Guess #1: webkit_web_context_prefetch_dns() does not know to use whatever proxy that libsoup uses. Epiphany 3.16 doesn't use this function due to a temporary implementation issue in Epiphany, but Epiphany 3.14 does and it will again in the future. So the test for this theory is simple: if the issue occurs in Epiphany 3.14 but is "fixed" in 3.16, then this is almost certainly the cause. Requested info: what version of Epiphany are you using?

Guess #2: If guess #1 is wrong, then I guess WebKit always uses the proxy for HTTP only, but never for DNS.

Tangent: I will lower the priority from blocker to major, because Epiphany is not intended to be used with Tor, at least not at this time (it would certainly be cool to turn Incognito Mode into a real Tor mode that protects you from network adversaries instead of just people using your computer). The Tor developers say "using any browser besides Tor Browser with Tor is a really bad idea" [1] and I have no reason to doubt them on that; I guess they do lots more than simply change your proxy settings to make Tor safer to use (e.g. maybe they disable DNS prefetch :), but I haven't studied their browser much so I dunno. But the same information leak surely applies to users of traditional proxies, so I still consider this a major bug.

[1] https://www.torproject.org/docs/faq.html.en#TBBOtherBrowser
Comment 2 Christoph Anton Mitterer 2015-06-02 01:37:32 UTC
(In reply to Michael Catanzaro from comment #1)
> We have no functionality in either WebKit or Epiphany for setting a proxy,
> so how was Epiphany "configured to use Tor as proxy"? Was this done using
> the Network panel in System Settings?

Yes.


> Guess #1: webkit_web_context_prefetch_dns() does not know to use whatever
> proxy that libsoup uses. Epiphany 3.16 doesn't use this function due to a
> temporary implementation issue in Epiphany, but Epiphany 3.14 does and it
> will again in the future. So the test for this theory is simple: if the
> issue occurs in Epiphany 3.14 but is "fixed" in 3.16, then this is almost
> certainly the cause. Requested info: what version of Epiphany are you using?

Unfortunately I cannot test this right now.
While 3.16 is already in Debian since some days, I'm using Cinnamon (GNOME3 does not only not fit my needs, it also simply crashes everytime I start it...) and the network panel of that seems to be no longer compatible with current Debian's NM.
So I can't change the proxy as of now to check that.


> I will lower the priority from blocker to major, because Epiphany
> is not intended to be used with Tor

The problem is that this seems to be nowhere really communicated.
Apart from perhaps the Tor-side, but they generally just recommend their "Tor-browser".

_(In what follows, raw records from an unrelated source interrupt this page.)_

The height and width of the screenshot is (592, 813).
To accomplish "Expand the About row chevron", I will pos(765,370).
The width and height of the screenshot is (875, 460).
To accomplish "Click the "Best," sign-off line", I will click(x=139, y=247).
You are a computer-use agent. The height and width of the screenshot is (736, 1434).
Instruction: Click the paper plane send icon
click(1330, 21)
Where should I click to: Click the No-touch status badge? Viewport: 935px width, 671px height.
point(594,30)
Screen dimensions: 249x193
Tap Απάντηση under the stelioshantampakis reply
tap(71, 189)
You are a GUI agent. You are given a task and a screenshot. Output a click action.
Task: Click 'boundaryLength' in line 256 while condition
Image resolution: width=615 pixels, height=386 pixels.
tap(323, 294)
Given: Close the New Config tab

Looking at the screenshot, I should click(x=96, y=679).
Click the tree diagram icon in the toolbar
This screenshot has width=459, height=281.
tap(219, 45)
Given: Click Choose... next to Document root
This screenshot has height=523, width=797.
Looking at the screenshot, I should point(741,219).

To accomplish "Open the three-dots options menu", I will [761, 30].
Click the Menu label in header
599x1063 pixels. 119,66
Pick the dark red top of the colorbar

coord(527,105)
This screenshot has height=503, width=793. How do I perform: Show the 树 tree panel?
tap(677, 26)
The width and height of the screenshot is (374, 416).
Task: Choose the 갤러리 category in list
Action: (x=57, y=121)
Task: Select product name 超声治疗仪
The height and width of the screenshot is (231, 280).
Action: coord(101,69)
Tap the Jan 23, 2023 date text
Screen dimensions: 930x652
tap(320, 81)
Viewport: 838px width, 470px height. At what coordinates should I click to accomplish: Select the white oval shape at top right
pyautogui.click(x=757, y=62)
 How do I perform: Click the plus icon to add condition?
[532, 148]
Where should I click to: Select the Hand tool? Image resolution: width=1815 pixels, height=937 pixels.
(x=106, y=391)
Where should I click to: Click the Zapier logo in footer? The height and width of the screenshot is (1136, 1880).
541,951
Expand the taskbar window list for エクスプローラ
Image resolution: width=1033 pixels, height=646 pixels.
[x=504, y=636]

And I doubt that a tortured or whatever victim of non-working anonymity would know about any hidden "not intended for Tor" message in some bug report.


> The Tor developers say "using any browser besides Tor Browser with Tor is a
> really bad idea" [1] and I have no reason to doubt them on that; I guess
> they do lots more than simply change your proxy settings to make Tor safer
> to use (e.g. maybe they disable DNS prefetch :), but I haven't studied their
> browser much so I dunno. But the same information leak surely applies to
> users of traditional proxies, so I still consider this a major bug.

Well I guess different security experts have different opinions on the advantages/disadvantages of a Torbrowser as a fork from FF...
I rather tend to see it critical and not a proper solution.


Interestingly, btw, online tor checks like http://torcheck.xenobite.eu/ didn't warn me that I was using a leaking browser.
I'd have expected that they could detect whether I used a DNS from them, but maybe that was just too optimistic.
Comment 3 Michael Catanzaro 2015-06-02 03:14:28 UTC
Guess #1 was correct. This is a WebKit bug and there is nothing to fix in Epiphany, so I will close this. See: https://bugs.webkit.org/show_bug.cgi?id=145542
Comment 4 Michael Catanzaro 2015-06-02 03:33:49 UTC
P.S. That means Epiphany 3.16 should be unaffected, since we temporarily disabled DNS prefetch.
Comment 5 Michael Catanzaro 2015-06-02 15:43:57 UTC
Here is the list of things the Tor browser does to keep you safe, which Epiphany mostly does not do: https://www.torproject.org/projects/torbrowser/design/

Bug #750288 is an enhancement request to provide these features. No plans to work on this in the near future, unfortunately.